The study cohort included 44,306 patients who underwent whole-exome sequencing, 550 of whom had HBOC or Lynch syndrome. Patients with HBOC had variants in BRCA1 and BRCA2, and patients with Lynch syndrome had variants in MLH1, MSH2, MSH6, PMS2, and EPCAM.

A total of 387 patients had HBOC, and 163 had Lynch syndrome. The overall prevalence of both was 1.24%. 

There was a personal history of cancer in 47.3% of patients with HBOC and 44.2% of patients with Lynch syndrome. Cancer types included breast (35.1% and 10.2%, respectively), ovarian (7.1% and 1.1%), colorectal (4.3% and 26.1%), and uterine (1.4% and 13.6%). 

More than half of patients with HBOC or Lynch syndrome (52.1%) did not have prior knowledge of their condition, including 49.1% of those with HBOC and 59.3% of those with Lynch syndrome. 

Among patients with either hereditary cancer syndrome, 39.2% did not meet NCCN criteria for genetic screening. The proportion of patients who didn’t meet criteria was higher among those with Lynch syndrome (56.2%) than among those with HBOC (32%). 

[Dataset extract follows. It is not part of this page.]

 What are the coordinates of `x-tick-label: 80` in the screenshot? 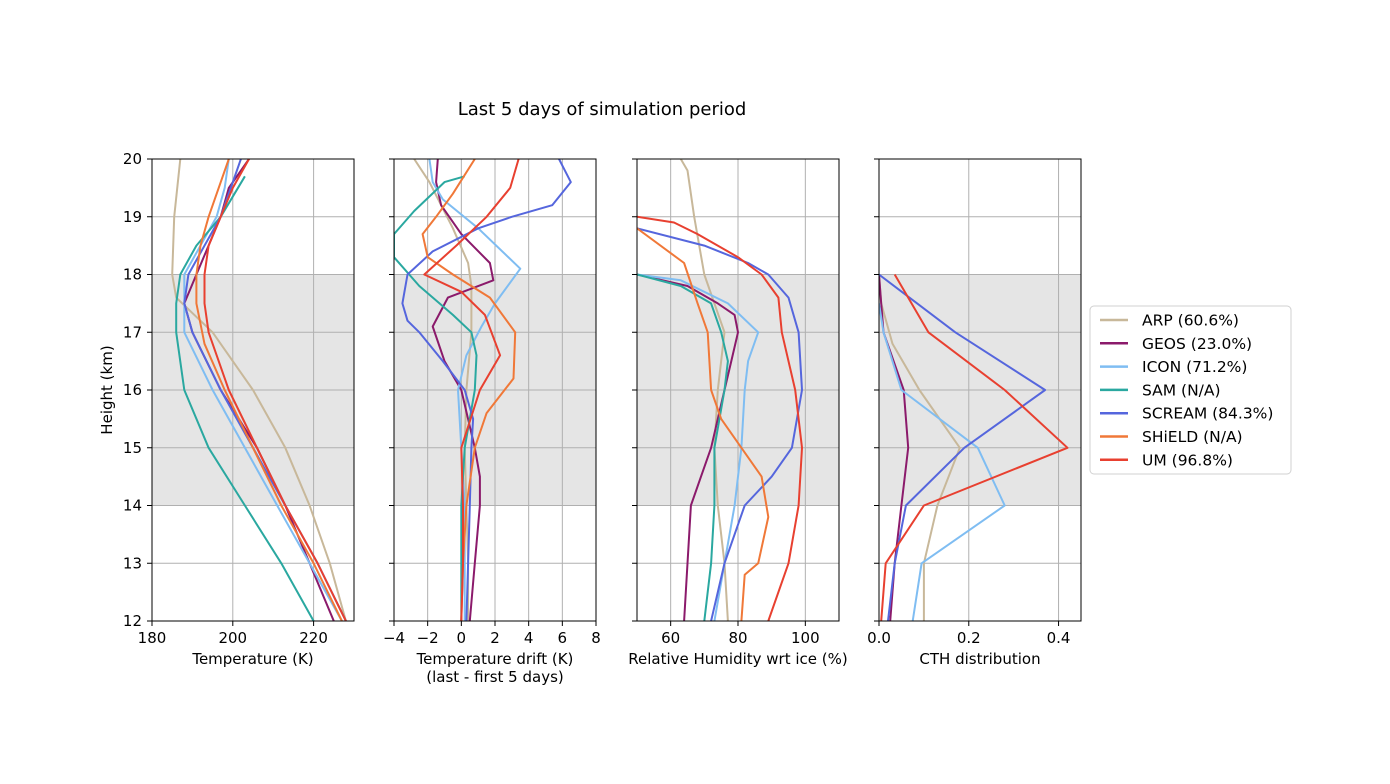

The most common reasons for not meeting NCCN criteria were that patients had no personal history of cancer (63.3%), they had an insufficient number of relatives with cancer (60.5%), or they or their relatives had cancers not related to a hereditary cancer syndrome (58.6%).

“[The NCCN] criteria were created at a time when genetic testing was cost-prohibitive and thus aimed to identify those at the greatest chance of being a mutation carrier in the absence of population-wide whole-exome sequencing,” study author N. Jewel Samadder, MD, of the Mayo Clinic Comprehensive Cancer Center in Phoenix, Arizona, said in a statement.

“However, these conditions are poorly identified in current practice, and many patients are not aware of their cancer risk. This study shows the feasibility of providing whole-exome sequencing to large populations of patients within an integrated health system and diagnosing individuals who have an inherited susceptibility to cancer.” 

The researchers also found that, among patients with HBOC or Lynch syndrome who did meet NCCN guidelines, 34% were not aware of their diagnosis. This suggests that NCCN guidelines may be underutilized in practice.  

Disclosures: Some study authors declared affiliations with biotech, pharmaceutical, and/or device companies. Please see the original reference for a full list of disclosures.


1. Gay E, Samadder NJ, Bublitz M, et al. Genetic screening in a tertiary medical center identifies carriers of cancer predisposition diseases that would be missed by clinical guidelines. AACR 2023. April 14-19, 2023. Abstract 5768.

2. Exome sequencing identifies individuals with cancer predisposition syndromes missed by current screening guidelines. News release. American Association for Cancer Research. Published April 18, 2023.